Swap "shipping" for "delivery" and write out all of the rows below again, changing nothing else and leaving out the pictures.

» Stored records
•••

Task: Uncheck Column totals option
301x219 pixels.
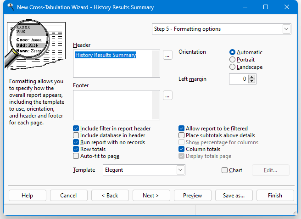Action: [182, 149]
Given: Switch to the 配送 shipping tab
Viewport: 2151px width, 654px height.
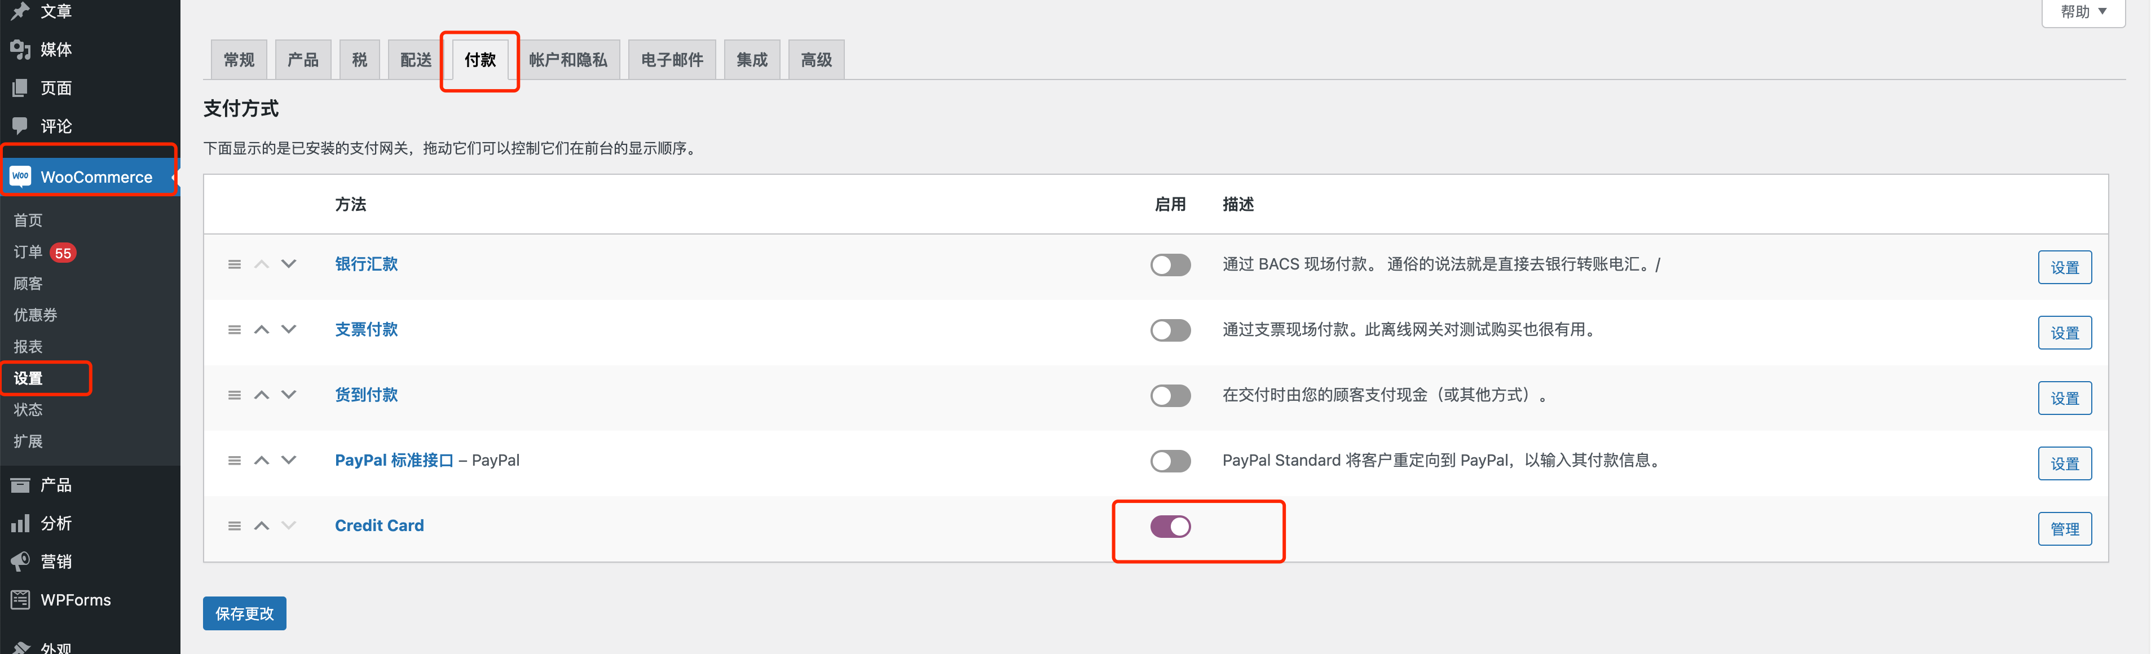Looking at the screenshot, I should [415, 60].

•••

» Written reply
Task: Uncheck Column totals option
301x219 pixels.
Action: [182, 149]
Given: Switch to the 配送 delivery tab
Viewport: 2151px width, 654px height.
Looking at the screenshot, I should [415, 60].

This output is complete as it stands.